At night our world pretty much closed down, the woods and fields near by, were lonely and some what mysterious.
Sometimes late in the evening Grandpa (Cap)Parman would stop by to get fresh water from our well, and he'd often unfold some of the dark tall tales of our ancestors, and some that he had heard from others over the years.
Stories of hunting trips, ghost tales and strange occurrence's were amongst them.
The ones about "haints" (ghost) and the such, were some of my favorites.
Our grandpa (Cap) was a terrific story teller, and he enjoyed telling you the scary ones .
Once he told us one: that he'd heard from Matt Durham a local neighbor and friend of his, it was supposed to have taken place in a corn field near an older gentleman's home.
Corn had been planted near the home, so the old fellow could keep a eye on it, and keep the varmints out, as well as the moonshiners .
One dark night while walking by his corn patch.

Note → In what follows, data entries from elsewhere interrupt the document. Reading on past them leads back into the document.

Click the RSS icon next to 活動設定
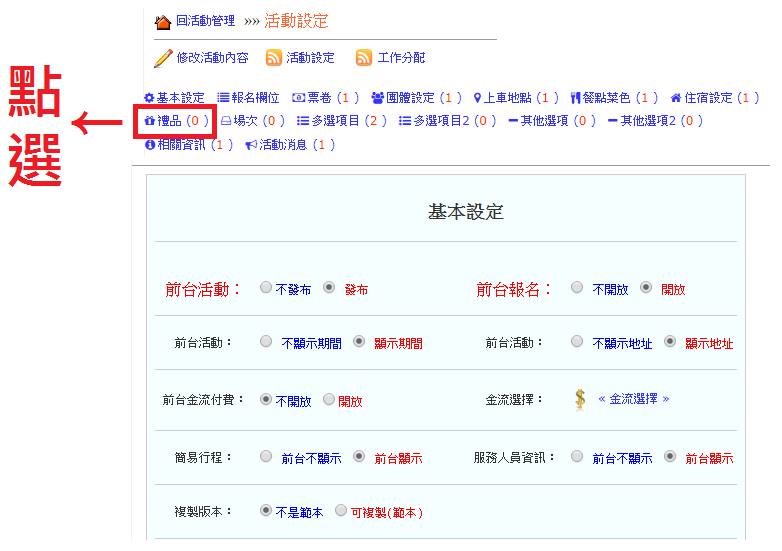The image size is (782, 551). pos(274,58)
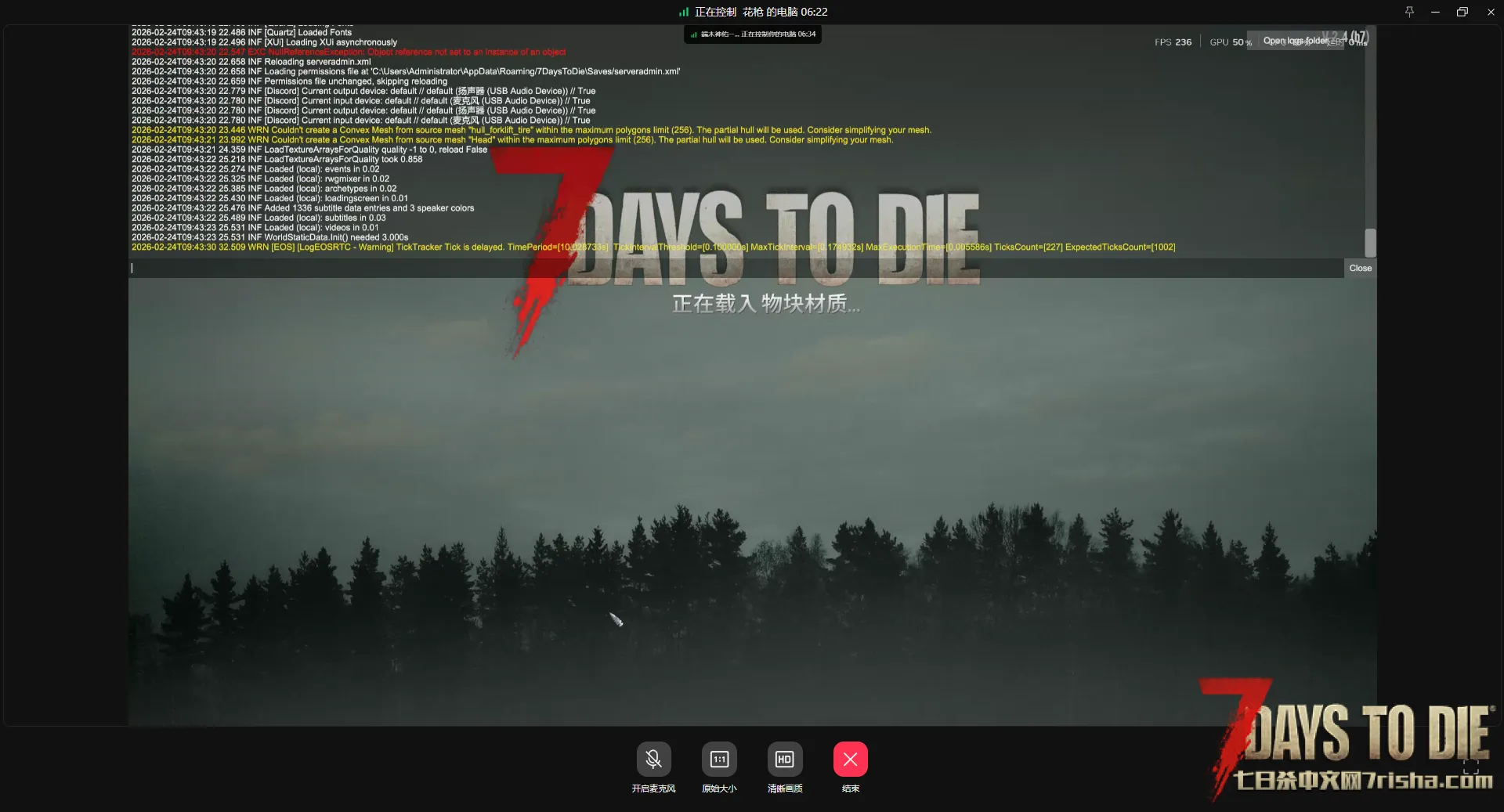Click the FPS 236 performance readout
The image size is (1504, 812).
[1173, 42]
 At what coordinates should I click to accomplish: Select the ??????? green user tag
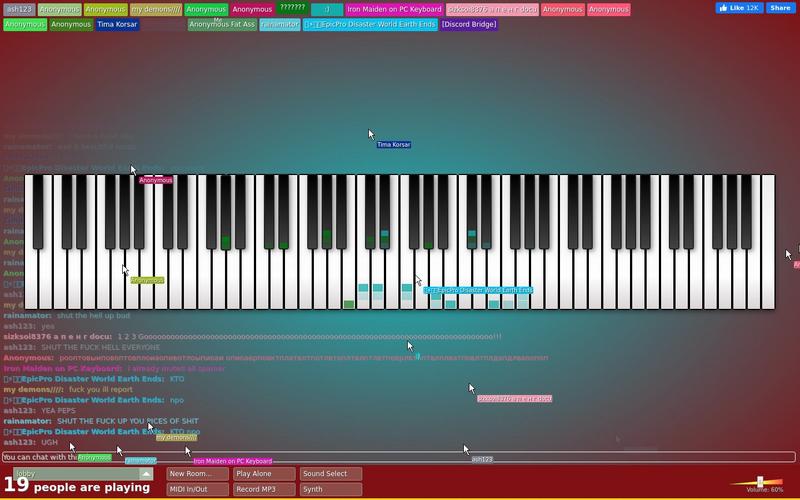pyautogui.click(x=293, y=8)
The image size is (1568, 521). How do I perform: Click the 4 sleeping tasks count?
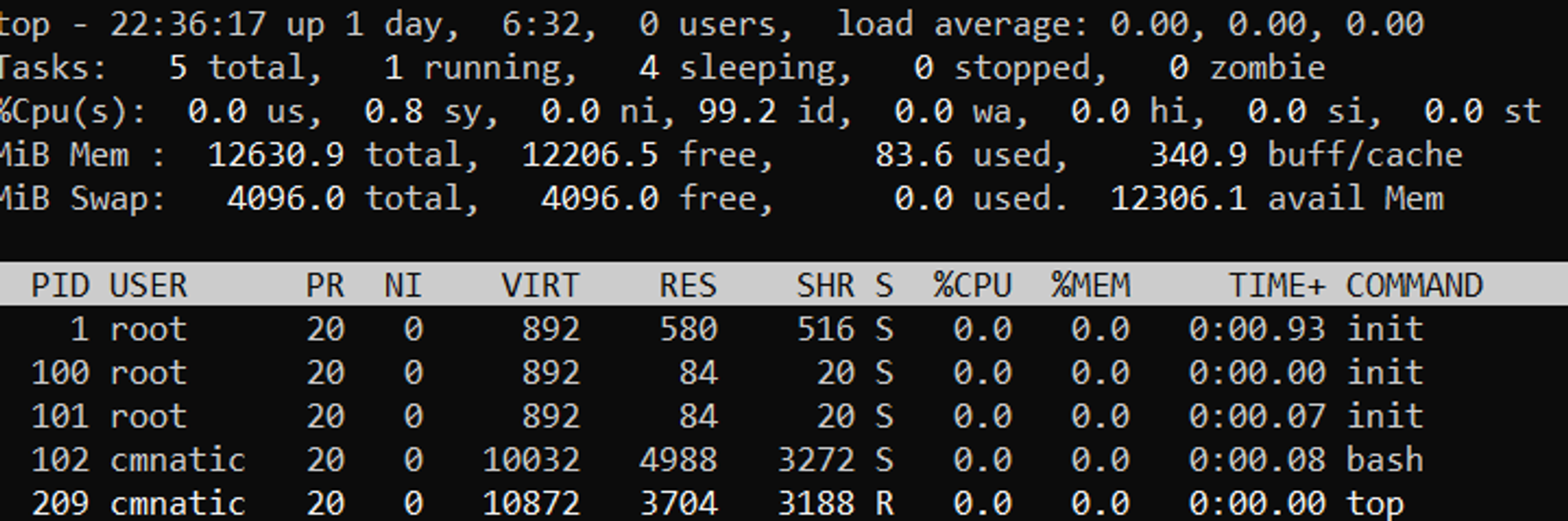pyautogui.click(x=648, y=68)
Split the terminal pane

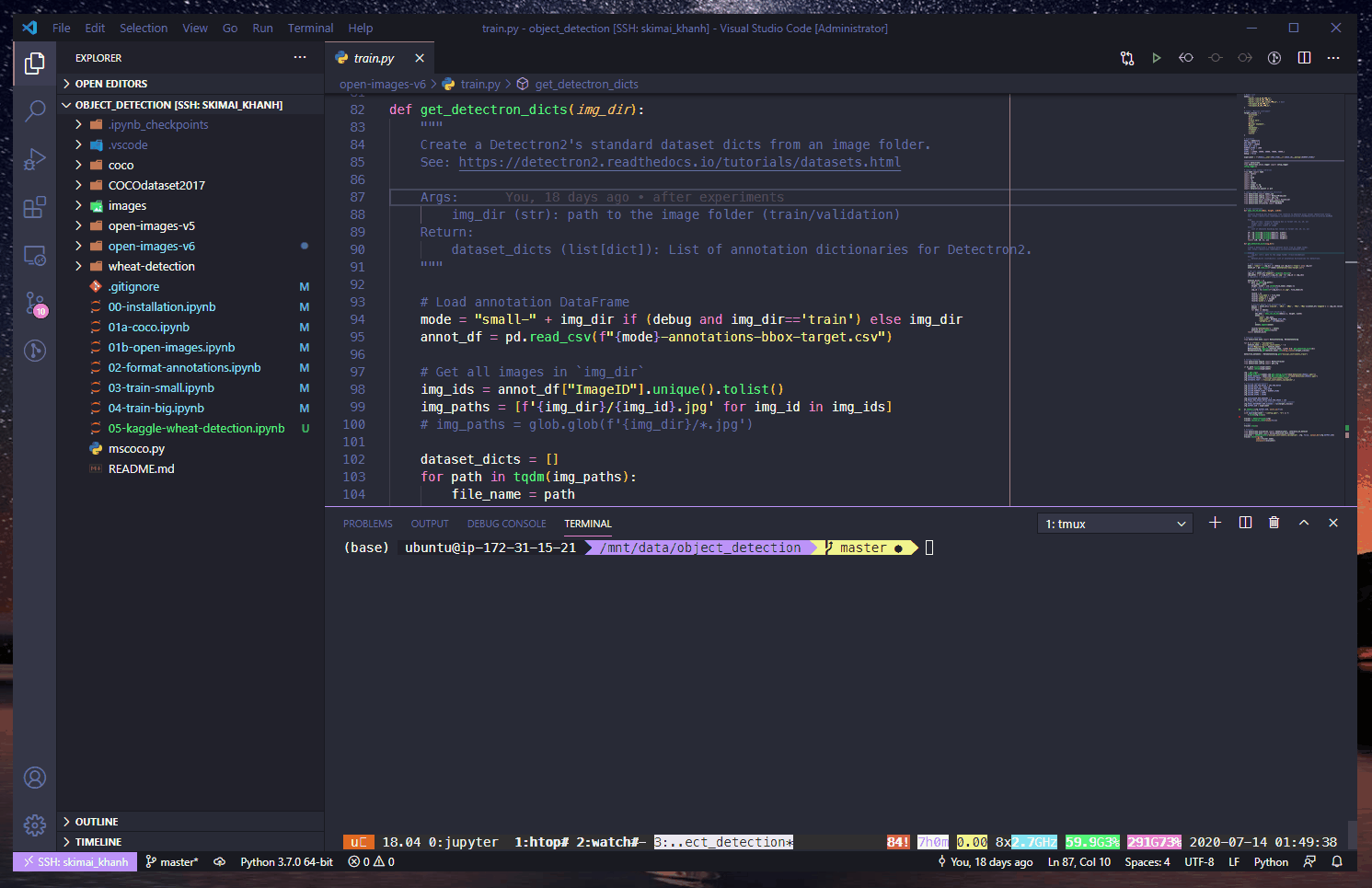coord(1245,523)
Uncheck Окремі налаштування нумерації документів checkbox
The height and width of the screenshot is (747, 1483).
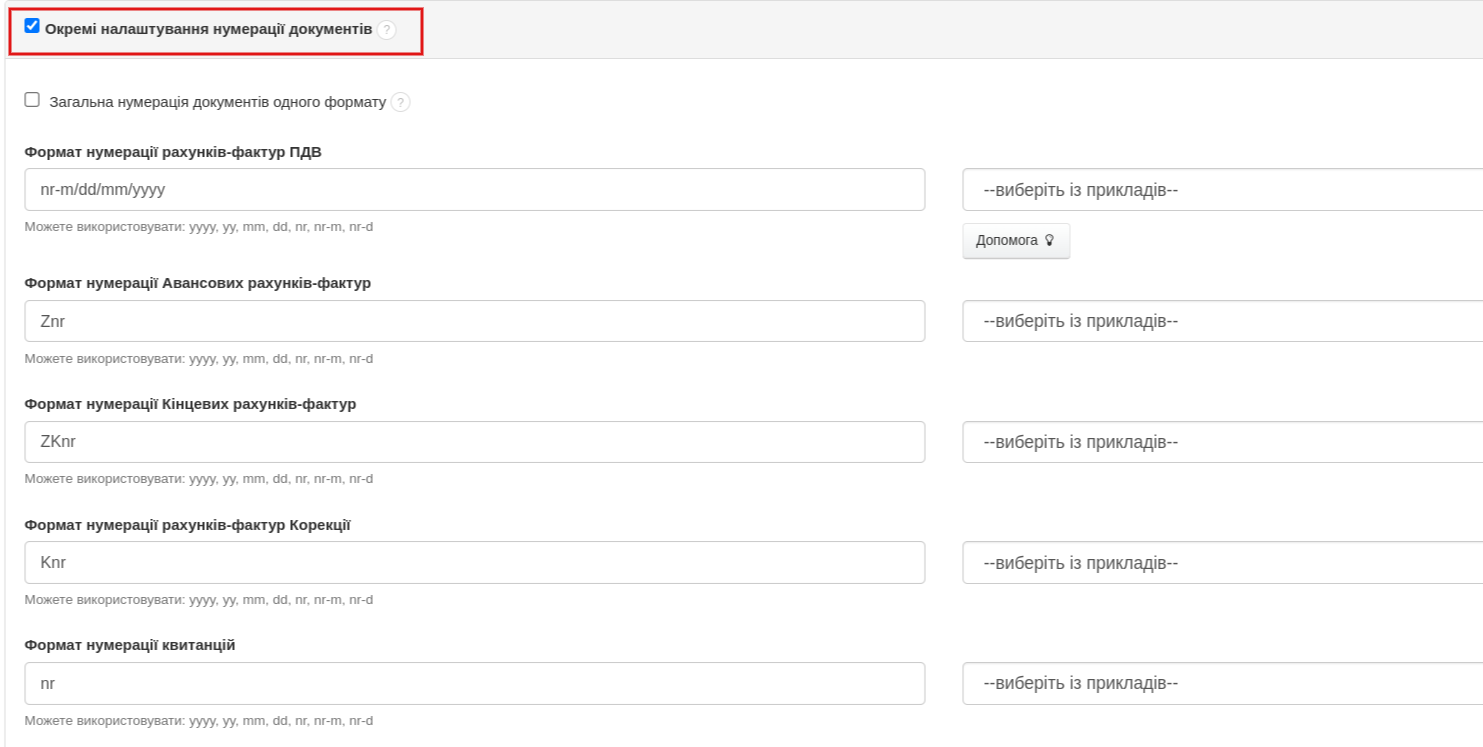pyautogui.click(x=32, y=26)
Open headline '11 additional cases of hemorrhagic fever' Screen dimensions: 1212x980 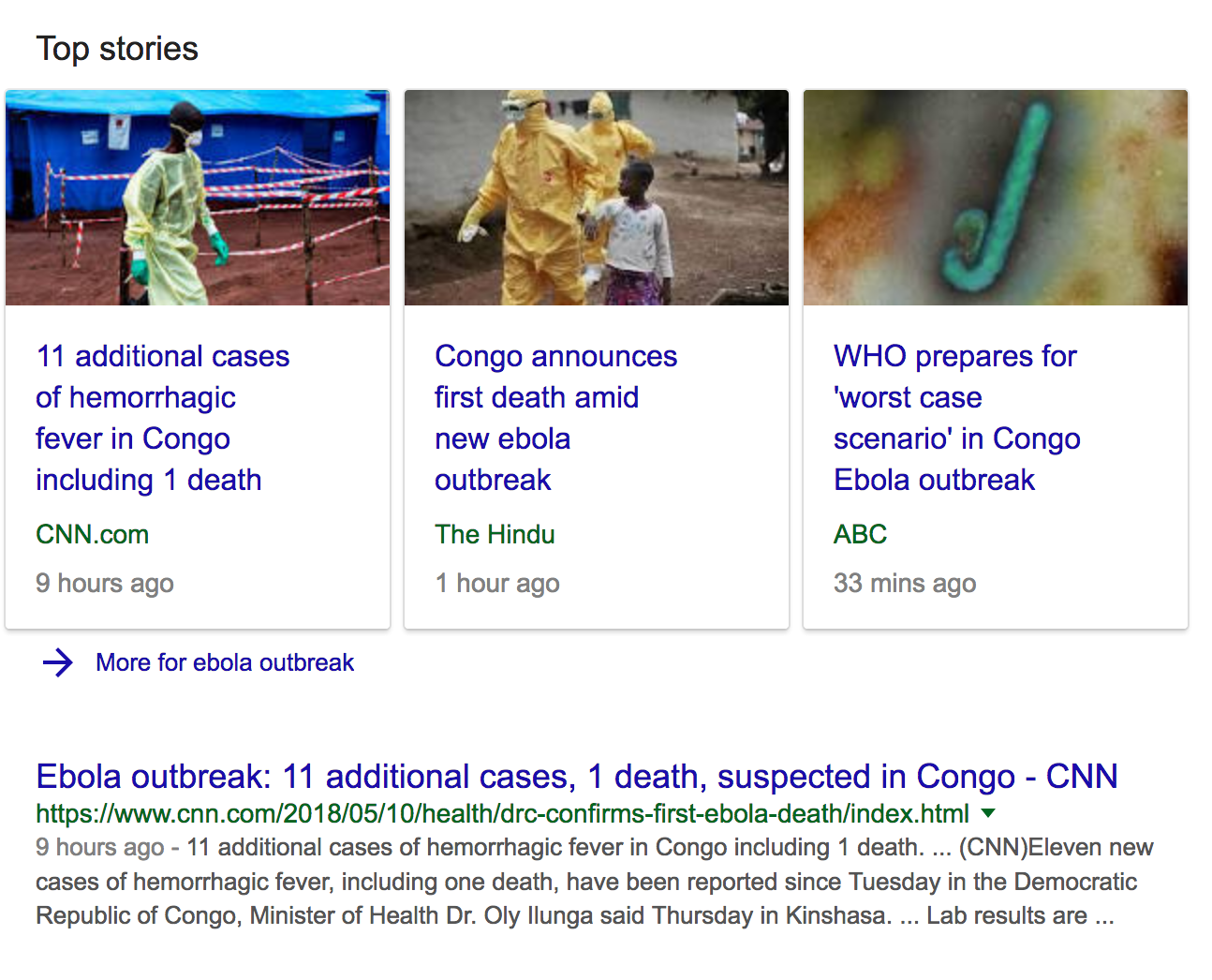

The old gentlemen heard something come right up to him and start eating the big ears of corn from the stalks, making a crushing sound like nothing he'd ever heard.
The next day, when it was day light enough for him to see, he went back to check on the damage to the corn patch ,and maybe find a foot print or something to let him know, what had happened.
To his surprise, no corn had been damaged or eaten from the stalks, or were there any signs of anything ever being in the corn patch .
Mysterious in nature, and unsolvable by reason was this tall tale of Matt's according to (Cap); the only reasonable explanation grandpa(Cap) said was, in his opinion it must have been a "haint' or (ghost) .
Who could argue with Matt's or Grandpa's opinion on that one, or the opinion of what the old man heard in his corn patch.
It was getting close to sundown by the time Grandpa (Cap) finished telling the story , and left with his buckets of water for home.